45 Definitely (1/2)
When I wake from my nap, I can hear them talking about me. Night has fallen and they are sitting around the fire, grilling meat. The smell wakes me from my sleep, but before I get up and go to them, I listen. Someone is not happy with me.
”She's getting worse, not better,” Pharaoh grumps.
”What do you mean?”
”Less obedient with time, more headstrong.”
”Maybe that's a good thing,” Silver says. I silently nod my head in agreement. ”If she's to be a mother, she will need to have her mind about her. She can't remain a malleable little girl forever.”
”When was she malleable?” Alexios laughs.
”That idea of hers is dangerous,” Pharaoh says. ”It's foolish. Death awaits in Dallas.”
”Maybe,” Alexios agrees. ”Likely not her death. They would take her. Our deaths, almost certainly.”
His words make me think. He's right. I can't ask them to go back to the city where their friends died. But that doesn't mean I can't go. Doesn't mean I can't do something to make a difference.
I make a big show of yawning and stretching and waking up so they have a chance to fall silent and pretend they weren't just talking about me.
”Hey, sweetheart, how are you feeling?” Silver breaks the silence, beckoning me over to him.
I slip over and let him draw me down into his lap. Sometimes I feel a little lonely with my mercenaries. They have one another to talk to, but who can I talk about them to? Nobody but myself. All my thoughts stay private in my mind and heart, as they always have.

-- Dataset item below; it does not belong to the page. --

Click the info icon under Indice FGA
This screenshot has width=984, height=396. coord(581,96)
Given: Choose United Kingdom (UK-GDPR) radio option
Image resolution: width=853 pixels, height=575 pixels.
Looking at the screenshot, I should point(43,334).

”Sore,” I say. ”You were rough with me.”
”No rougher than you needed,” Pharaoh says. I restrain the urge to pick up Silver's drink and throw it at him. I know Pharaoh means well, but he is the most maddening man in the world.

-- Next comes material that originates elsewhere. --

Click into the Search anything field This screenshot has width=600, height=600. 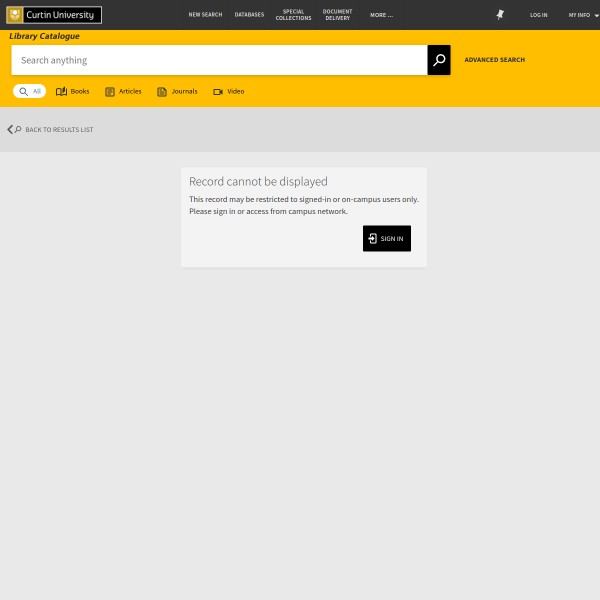(220, 60)
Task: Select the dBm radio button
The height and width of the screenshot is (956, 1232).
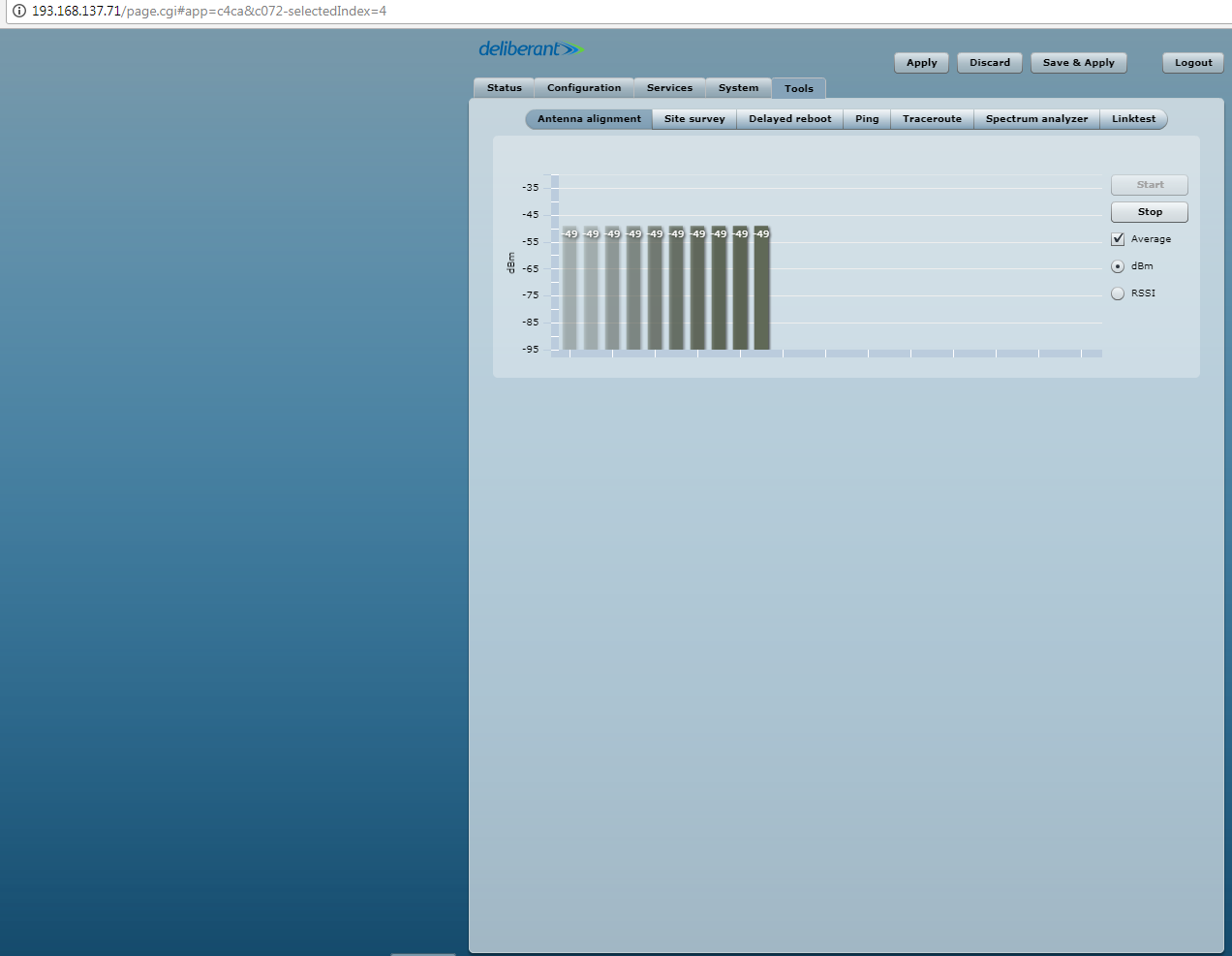Action: click(x=1118, y=266)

We eat the meal they have prepared, and I think about what must be done. If it is true, if Tore's seed has taken root inside me, then I am not content to live out here in this wilderness. I know how that story goes. It is my story, and I do not want to see it repeated. It would be well if I were to have a son. He would have three men to show him the way. But what if I have a daughter? What if I, like my mother, am to pass in the bearing of my child? What then? Another girl to end up inevitably alone as the passing of time takes her fathers and makes them weak? No. I will leave my offspring a greater legacy than a remote shack surrounded by stringy predators.
I know the mercenaries will not come with me. They are thinking of our survival. I am thinking of more than that. I am thinking of what it means to give life, and what life is given in the birthing.
We are owed compensation for what we have lost. I was sold, and yet we have nothing to show for it but this dusty old shack.